Runners-up: Call of Duty: Black Ops, Halo: Reach 



Best Ending



Red Dead Redemption



It is arguably more challenging to convey a cohesive narrative in games than most other mediums--games are defined by user interaction, and the protagonist's free will (or at least its illusion) can throw a real monkey-wrench in the storyteller's designs. As difficult as effectively telling a simple story, wrapping up the loose ends and finding a satisfying conclusion is a feat that storytellers in all formats struggle with, and this is a huge part of what makes Red Dead Redemption such an accomplishment. Rockstar San Diego crafted a rich, detailed world, filled it with compelling, compromised characters, and found a satisfying arc for its lead character.

 

But that ending. That thrilling gut-punch of an ending. Righteous redemption and bitter, white-hot revenge all swirling together for an ending that felt earned. Games simply aren't made the way Red Dead Redemption was, and its conclusion wouldn't have worked had it not been for the specific way that the game repeatedly shifts gears leading up to the real ending. Coincidentally, Red Dead Redemption would also have won here had this been the award for Most Endings, with the way it ends, and then it ends again, and then it ends. It's maybe one of the best game endings, ever, which makes it an easy win for Best Ending in 2010.

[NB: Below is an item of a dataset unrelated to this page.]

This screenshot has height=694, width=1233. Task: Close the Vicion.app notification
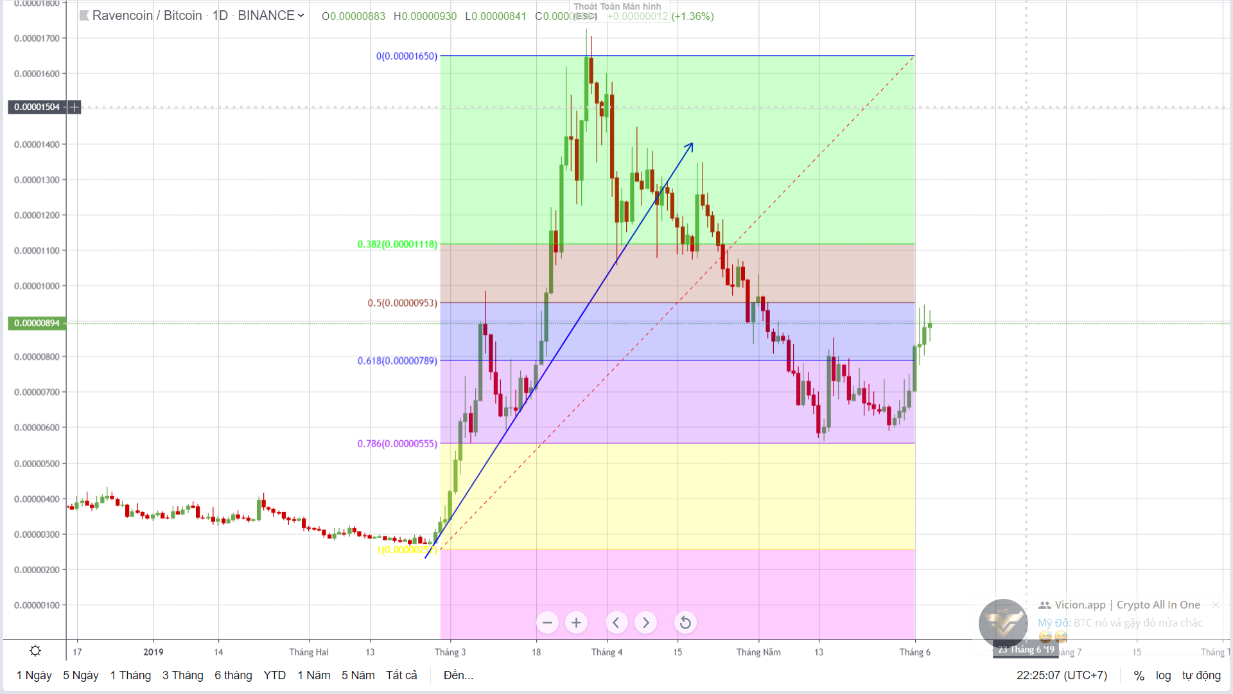coord(1216,605)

Runners-up:Bayonetta, StarCraft II: Wings of Liberty




The "Take a Break" Award 

 


Final Fantasy 

 

We're hard-pressed to even define what the name "Final Fantasy" encompasses at this point, but for the purpose of this category let's constrain it to the games that are merely called "Final Fantasy" with a Roman numeral afterward. This year saw the release of the thirteenth and fourteenth installments in that core series; the former was a beautifully produced, underwhelming adherent to outdated JRPG conventions, while the latter was by all accounts a runaway MMO catastrophe so poorly received that Square Enix relieved its stewards of their jobs in the hope of remaking it into something people would actually want to pay a monthly fee to play. It wasn't a great year for games called Final Fantasy, so it's time to take a pause and think hard about what it was that made this series so popular in the first place.

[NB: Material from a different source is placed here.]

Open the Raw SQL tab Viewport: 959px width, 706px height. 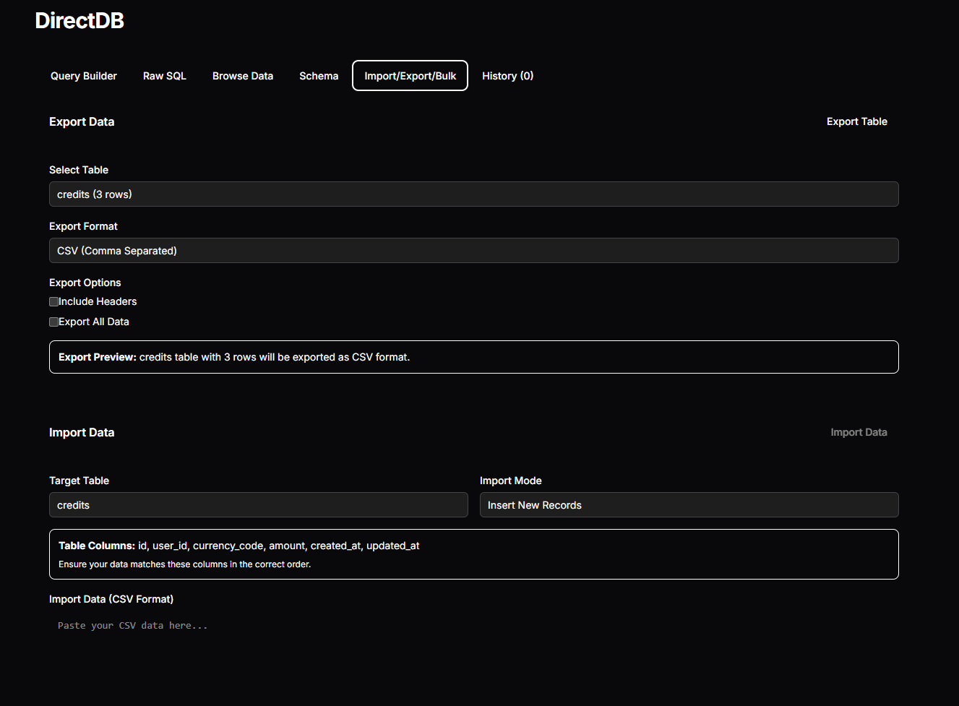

Look, all of us here at Giant Bomb have fond memories of various entries in the Final Fantasy series, but most of those entries came out well over a decade ago. A lot has happened, and continues to happen, in the ongoing evolution of game design since then, but it's starting to seem like Final Fantasy is too burdened by its own lavish production values and momentous legacy to keep up with those modern conventions. What's the answer here? We can't definitively say. Maybe it's time to ditch the expensive full-motion video. Maybe it's time to let a Western studio take a crack at this hallowed franchise. Maybe... no, it's definitely time to drop the Roman numerals and come up with a more creative way to name all these games. Whatever it takes, we just want Final Fantasy to surprise and excite us again, but only after it takes some time off to regroup and come back strong. 

 

Runners-up: Guitar Hero, WWE SmackDown!

 


Best PlayStation 3-Only Game



God of War III

 


Kratos pulls no punches in this, his PlayStation 3 debut, which also wraps up the mad Spartan's trilogy of heavenly murder with all the inventive blood lust and blinding rage players have come to expect from the franchise. God of War III is a God of War game through and through, and while it's a franchise whose feel is oft imitated, this was a vivid reminder that no one knows how to sadistically murder a god like Kratos.

 

Visually stunning, with a sense of scale that few games have the nerve to play with and the kind of finesse that reminds you of what's running under the hood, God of War III makes good on much of the promise of its franchise and its platform, making it our choice for Best PlayStation 3-Only Game for 2010.